Lifshin, 57, of Ocean City, said she was concerned initially about the popularity of eReaders last Christmas. Online sales have taken a toll on bookstores in New Jersey, which have fallen in number from 277 to 207 over 10 years, according to the last census. But electronic tablets proved to have a negligible effect on her store’s sales this year.

“We were worried, but then things leveled out. There’s still a great market from people who want books,” she said.

Books-A-Million, of Birmingham, Ala., which operates 257 stores, including one in Mays Landing, saw its net sales increase by 11 percent in the third quarter to $105 million, according to its filings with the U.S. Securities and Exchange Commission.

The company’s third-quarter earnings statement said eBooks and other electronics have accounted for just 2 percent of its sales this year.

Books-A-Million’s business strategy calls for offering more toys, games and other gifts for the holiday season.

“People want to give tangible gifts at the holidays,” said Amy Lombardo, owner of Bogart’s Books & Cafe in Millville. Her store specializes in discounted used books.

“The younger generation is coming into the store with an electronic device in hand, seeing if we have it first before they decide to buy online,” she said. “A lot of times if we have it, it will be cheaper than on the eReader.”

Lombardo said her store fights back against faceless competition by drawing customers with live entertainment and a social setting they can’t experience online.

“Overall, I think the eReader has affected book sales, but not during the holidays,” she said.

The new Cape Atlantic Book Co., on Cape May’s Washington Street Mall, is celebrating its first holiday season. So far, sales are brisk, said owner Tony Herr, 48, of North Wildwood.

“I don’t feel the presence of eBooks will affect our sales. We have a completely different market in Cape May,” he said.

Still, Herr said he is sure many of his customers already have a tablet or eReader at home. He recently got one as a gift.

“I think people read both formats. But if you’re looking at holiday sales, I think people might be more inclined to buy a book as a gift for someone,” he said. “I hear a lot of comments about how people still like to feel the book in their hands.”

Digital book pricing can be an advantage or disadvantage to retailers. Herr said eBooks are often less expensive than their hardbound cousins when they are first released. But that shifts as the books get into later printings.

“A just-released novel sells for $27 as a hardbound but just $15 on an eReader,” he said. “But when the book goes from hardbound to paperback, the price drops. That doesn’t happen on an eReader.”

Likewise, most bookstores have bargain racks for “remaindered” books that are sent back to a publisher for redistribution. Those are often marked down steeply, but the same books will be double or even triple the price online.

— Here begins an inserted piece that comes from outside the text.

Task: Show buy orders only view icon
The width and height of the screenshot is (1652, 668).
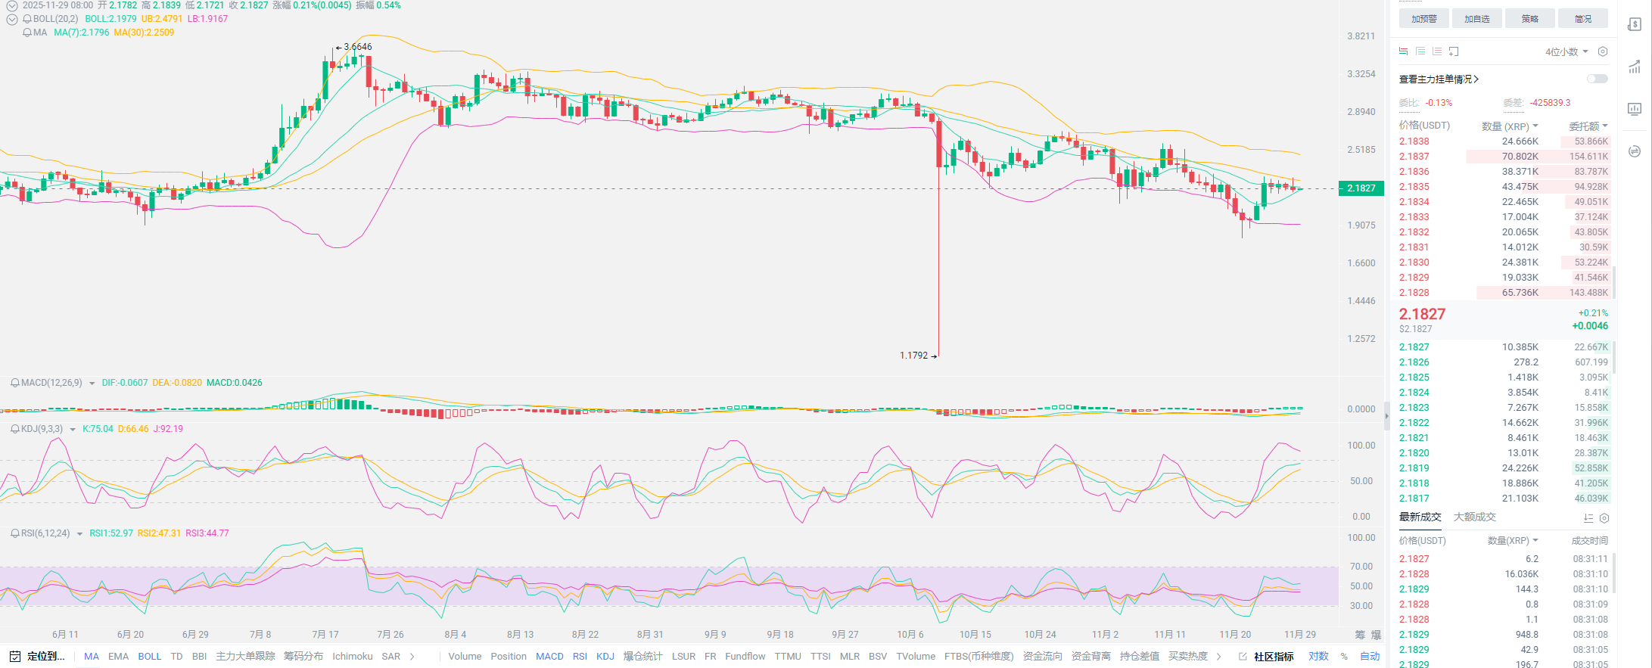Action: (1420, 51)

When it comes to digital media, independent booksellers don’t have to be left out in the cold. Herr said he has been approached about joining the American Booksellers Association’s online store through Kobo eBooks.

Customers buy the Kobo readers at independent bookstores, which get money for every digital purchase the customer makes at home.

“It’s not something we offer at this point. It’s on the horizon,” Herr said.

More small bookstores are offering the online option, said Dan Cullen, spokesman for the 1,600-member American Booksellers Association.

“For hundreds of our members, being able to have the option to sell digitally is something they want to do,” he said.

The trade group had tried to help bookstores take advantage of digital sales a year ago through the Google Play store, but few customers signed up through their local bookstores, he said.

“Not having an electronic device in the store proved to be an impediment in connecting the brick-and-mortar store with the digital content in the consumers’ minds,” he said.

Buying digital content through their local bookstores is one way customers can show their appreciation to their local small businesses, he said.

“Customers now realize that they have seen valued and cherished institutions close because of a lack of support in the community,” he said.

Meanwhile, the economic forecast for booksellers is promising. Cullen said he expects good sales around the holidays, when people are looking for more personal gifts. But he said it’s important for local retailers to be able to provide the content their customers want, regardless of the format.

“We want our booksellers to always be in a position to say yes to their customers,” he said.

Cape May’s Herr said he still regularly uses his tablet at home — but not for reading.

“I use it to listen to music,” he said.